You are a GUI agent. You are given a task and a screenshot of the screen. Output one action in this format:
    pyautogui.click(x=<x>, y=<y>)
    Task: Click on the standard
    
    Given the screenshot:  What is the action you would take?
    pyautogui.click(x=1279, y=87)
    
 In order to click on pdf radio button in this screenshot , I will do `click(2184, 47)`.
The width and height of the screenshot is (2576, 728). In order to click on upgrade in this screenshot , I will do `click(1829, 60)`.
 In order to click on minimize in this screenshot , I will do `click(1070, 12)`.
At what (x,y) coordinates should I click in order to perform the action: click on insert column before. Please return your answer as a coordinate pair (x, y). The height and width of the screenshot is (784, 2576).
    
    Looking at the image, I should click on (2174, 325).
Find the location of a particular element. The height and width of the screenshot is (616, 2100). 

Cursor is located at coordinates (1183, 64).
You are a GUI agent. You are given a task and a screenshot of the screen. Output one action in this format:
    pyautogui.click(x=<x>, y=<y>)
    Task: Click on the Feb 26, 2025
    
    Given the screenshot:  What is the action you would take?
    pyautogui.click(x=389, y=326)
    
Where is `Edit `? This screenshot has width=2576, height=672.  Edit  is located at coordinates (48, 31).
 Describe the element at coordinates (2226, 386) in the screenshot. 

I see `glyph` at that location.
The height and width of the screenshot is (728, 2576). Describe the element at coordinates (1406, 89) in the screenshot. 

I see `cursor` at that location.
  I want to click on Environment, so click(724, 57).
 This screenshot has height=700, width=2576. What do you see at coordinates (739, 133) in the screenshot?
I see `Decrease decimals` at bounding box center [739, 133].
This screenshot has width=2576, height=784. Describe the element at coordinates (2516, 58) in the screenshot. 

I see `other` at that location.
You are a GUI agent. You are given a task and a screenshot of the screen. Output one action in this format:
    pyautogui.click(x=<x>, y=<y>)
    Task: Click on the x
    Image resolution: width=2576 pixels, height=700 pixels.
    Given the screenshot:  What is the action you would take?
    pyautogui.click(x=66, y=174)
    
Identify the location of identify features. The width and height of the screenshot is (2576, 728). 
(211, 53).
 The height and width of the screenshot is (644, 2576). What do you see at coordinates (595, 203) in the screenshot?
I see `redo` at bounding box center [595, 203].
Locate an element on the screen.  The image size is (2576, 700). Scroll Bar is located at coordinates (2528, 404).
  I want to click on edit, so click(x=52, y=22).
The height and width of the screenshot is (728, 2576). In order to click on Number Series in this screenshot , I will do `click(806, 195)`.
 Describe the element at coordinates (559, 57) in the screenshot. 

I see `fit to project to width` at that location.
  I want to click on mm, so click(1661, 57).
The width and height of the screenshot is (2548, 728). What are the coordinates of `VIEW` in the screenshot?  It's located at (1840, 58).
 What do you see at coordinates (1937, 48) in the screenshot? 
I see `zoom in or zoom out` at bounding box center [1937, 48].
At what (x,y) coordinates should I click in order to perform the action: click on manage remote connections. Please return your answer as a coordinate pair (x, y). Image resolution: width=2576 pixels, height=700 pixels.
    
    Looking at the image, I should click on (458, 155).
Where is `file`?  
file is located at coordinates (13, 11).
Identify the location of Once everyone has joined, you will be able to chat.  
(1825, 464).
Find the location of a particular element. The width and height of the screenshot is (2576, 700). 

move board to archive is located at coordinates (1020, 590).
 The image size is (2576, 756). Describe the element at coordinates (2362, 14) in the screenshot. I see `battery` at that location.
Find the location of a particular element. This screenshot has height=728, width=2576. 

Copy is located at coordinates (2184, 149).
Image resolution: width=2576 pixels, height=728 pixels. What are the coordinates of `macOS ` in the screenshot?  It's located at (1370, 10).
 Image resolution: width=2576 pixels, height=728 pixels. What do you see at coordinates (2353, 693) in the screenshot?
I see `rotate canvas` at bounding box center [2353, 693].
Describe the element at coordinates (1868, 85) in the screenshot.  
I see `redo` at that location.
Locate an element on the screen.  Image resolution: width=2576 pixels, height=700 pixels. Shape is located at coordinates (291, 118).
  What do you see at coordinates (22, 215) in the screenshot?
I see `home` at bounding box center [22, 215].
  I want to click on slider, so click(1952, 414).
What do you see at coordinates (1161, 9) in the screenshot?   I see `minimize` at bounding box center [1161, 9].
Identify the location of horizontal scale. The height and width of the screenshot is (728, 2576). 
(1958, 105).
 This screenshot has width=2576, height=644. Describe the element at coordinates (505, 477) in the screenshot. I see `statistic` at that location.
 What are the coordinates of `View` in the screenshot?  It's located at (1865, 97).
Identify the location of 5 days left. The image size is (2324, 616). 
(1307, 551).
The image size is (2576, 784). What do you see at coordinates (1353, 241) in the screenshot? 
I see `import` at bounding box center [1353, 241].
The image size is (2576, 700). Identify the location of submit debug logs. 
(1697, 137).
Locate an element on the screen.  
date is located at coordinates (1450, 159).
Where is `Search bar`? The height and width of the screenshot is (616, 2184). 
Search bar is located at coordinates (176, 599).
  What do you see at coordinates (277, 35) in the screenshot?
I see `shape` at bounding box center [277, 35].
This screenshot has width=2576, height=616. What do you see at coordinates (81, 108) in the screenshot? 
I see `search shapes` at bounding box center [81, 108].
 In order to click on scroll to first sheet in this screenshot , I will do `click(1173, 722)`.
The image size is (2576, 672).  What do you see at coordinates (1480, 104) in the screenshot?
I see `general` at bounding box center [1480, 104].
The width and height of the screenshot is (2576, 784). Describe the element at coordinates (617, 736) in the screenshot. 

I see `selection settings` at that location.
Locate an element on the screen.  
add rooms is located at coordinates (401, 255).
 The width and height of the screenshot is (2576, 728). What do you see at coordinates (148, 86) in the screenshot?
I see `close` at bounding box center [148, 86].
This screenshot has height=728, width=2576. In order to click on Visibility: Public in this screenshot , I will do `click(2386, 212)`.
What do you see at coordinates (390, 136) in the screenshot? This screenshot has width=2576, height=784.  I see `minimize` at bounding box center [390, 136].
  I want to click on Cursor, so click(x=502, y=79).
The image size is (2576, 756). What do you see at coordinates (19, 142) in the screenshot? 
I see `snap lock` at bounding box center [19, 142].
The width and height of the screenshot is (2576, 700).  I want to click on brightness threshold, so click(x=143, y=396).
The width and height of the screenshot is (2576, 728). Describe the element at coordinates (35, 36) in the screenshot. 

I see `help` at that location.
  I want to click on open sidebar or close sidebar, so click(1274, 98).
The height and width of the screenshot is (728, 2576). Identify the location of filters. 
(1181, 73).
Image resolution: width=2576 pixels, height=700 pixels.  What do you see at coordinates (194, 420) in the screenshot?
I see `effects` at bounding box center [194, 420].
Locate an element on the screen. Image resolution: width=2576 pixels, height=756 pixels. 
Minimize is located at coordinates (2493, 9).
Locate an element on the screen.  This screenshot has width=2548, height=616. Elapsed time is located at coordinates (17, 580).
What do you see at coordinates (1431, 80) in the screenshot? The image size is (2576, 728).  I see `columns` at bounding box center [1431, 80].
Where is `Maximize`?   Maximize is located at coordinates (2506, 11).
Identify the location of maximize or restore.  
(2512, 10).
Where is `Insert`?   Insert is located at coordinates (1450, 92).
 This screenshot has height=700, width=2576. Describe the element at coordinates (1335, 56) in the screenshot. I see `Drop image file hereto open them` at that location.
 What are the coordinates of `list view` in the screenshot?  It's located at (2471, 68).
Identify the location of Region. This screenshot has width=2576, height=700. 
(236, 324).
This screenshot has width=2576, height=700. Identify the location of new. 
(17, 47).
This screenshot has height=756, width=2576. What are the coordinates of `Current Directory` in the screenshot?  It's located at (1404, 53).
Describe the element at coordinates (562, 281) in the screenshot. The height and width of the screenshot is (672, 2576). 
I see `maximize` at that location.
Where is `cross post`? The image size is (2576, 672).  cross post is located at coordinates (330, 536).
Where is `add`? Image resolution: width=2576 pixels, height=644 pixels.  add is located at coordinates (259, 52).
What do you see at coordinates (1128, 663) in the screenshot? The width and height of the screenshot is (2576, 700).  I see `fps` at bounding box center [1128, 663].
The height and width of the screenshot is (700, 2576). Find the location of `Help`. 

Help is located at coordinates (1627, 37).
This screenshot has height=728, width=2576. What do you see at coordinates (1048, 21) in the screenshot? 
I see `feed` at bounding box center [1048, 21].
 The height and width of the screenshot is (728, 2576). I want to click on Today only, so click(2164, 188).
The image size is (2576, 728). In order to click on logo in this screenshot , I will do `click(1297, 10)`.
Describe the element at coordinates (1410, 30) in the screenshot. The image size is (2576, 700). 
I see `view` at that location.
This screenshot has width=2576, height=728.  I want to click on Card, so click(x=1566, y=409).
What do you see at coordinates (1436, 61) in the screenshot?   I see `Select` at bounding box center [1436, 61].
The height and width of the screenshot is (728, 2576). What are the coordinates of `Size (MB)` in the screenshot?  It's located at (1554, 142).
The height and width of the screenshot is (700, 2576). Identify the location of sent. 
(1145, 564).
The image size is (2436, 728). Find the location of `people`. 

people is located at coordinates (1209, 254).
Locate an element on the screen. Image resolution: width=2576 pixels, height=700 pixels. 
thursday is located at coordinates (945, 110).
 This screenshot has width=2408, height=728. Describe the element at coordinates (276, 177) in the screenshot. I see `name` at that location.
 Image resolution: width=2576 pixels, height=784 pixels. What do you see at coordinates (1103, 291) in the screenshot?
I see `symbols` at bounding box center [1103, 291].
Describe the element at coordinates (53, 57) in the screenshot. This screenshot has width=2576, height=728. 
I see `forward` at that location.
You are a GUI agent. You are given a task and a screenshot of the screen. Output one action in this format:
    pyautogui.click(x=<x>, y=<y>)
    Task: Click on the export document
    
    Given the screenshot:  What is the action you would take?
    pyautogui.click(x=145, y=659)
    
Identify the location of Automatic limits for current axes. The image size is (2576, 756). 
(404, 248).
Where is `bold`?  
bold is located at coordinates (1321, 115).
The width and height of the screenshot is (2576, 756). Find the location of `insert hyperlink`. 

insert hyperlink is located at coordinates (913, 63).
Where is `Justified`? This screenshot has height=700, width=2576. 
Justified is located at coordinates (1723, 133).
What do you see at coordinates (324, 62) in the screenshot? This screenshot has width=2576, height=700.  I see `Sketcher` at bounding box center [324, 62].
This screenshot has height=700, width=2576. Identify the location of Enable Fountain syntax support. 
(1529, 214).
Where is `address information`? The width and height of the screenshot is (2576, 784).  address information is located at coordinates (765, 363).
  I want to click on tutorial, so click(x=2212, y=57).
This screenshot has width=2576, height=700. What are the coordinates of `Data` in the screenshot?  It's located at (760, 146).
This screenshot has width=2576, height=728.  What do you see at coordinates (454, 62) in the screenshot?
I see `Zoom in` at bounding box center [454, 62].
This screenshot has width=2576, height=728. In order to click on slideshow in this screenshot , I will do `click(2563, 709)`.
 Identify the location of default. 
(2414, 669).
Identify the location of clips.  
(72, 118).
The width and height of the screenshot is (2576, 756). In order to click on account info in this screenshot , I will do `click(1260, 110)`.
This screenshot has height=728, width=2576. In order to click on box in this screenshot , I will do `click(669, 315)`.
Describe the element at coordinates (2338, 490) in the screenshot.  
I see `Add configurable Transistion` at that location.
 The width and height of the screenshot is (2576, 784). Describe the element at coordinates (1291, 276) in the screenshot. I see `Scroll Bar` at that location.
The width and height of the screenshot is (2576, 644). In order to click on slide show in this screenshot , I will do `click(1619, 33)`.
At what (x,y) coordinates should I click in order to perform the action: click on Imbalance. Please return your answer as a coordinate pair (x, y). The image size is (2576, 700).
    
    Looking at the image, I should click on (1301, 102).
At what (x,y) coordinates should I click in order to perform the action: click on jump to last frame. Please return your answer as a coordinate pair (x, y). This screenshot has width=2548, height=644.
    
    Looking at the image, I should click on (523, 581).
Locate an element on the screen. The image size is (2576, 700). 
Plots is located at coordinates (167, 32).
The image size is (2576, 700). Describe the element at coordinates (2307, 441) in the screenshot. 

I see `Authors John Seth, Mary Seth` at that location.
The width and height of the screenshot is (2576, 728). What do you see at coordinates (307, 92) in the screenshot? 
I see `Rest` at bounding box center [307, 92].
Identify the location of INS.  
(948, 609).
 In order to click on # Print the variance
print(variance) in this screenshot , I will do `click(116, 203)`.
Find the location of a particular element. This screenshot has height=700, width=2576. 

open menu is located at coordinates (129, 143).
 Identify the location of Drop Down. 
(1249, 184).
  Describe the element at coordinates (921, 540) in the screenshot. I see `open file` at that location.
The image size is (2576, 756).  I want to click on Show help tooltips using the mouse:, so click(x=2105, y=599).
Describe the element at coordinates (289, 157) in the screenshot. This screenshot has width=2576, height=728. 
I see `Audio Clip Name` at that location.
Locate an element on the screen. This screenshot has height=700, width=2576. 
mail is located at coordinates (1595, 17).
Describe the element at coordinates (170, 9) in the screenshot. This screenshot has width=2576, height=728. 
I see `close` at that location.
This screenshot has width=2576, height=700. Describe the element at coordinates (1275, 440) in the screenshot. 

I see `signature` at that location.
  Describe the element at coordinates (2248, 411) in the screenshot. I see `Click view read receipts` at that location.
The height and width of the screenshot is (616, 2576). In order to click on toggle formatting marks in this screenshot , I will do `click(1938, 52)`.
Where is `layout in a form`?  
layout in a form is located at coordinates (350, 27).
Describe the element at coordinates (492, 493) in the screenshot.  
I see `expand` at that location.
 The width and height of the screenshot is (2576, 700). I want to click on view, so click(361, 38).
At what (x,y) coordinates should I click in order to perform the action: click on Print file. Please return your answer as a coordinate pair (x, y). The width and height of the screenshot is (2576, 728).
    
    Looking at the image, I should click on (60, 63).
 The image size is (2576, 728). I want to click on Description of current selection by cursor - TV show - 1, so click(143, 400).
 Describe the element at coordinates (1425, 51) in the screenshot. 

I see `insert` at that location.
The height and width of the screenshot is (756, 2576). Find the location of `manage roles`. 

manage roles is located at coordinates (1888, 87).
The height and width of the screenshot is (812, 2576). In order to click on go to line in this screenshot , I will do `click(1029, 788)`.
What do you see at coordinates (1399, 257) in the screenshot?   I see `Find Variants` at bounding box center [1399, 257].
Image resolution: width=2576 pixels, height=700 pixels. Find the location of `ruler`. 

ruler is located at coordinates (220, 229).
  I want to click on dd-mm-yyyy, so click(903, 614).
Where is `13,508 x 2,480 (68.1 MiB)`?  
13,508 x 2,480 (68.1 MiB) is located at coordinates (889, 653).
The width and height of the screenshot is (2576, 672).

- - - -

■ INSTRUCTIONS TO FOLLOW: Copy the entries above verbatim, from the line that contains "In order to click on scroll" through the line that contains "center [148, 86].", including both of those lines.

■ TASK SOLUTION:
 In order to click on scroll to first sheet in this screenshot , I will do `click(1173, 722)`.
The image size is (2576, 672).  What do you see at coordinates (1480, 104) in the screenshot?
I see `general` at bounding box center [1480, 104].
The width and height of the screenshot is (2576, 784). Describe the element at coordinates (617, 736) in the screenshot. 

I see `selection settings` at that location.
Locate an element on the screen.  
add rooms is located at coordinates (401, 255).
 The width and height of the screenshot is (2576, 728). What do you see at coordinates (148, 86) in the screenshot?
I see `close` at bounding box center [148, 86].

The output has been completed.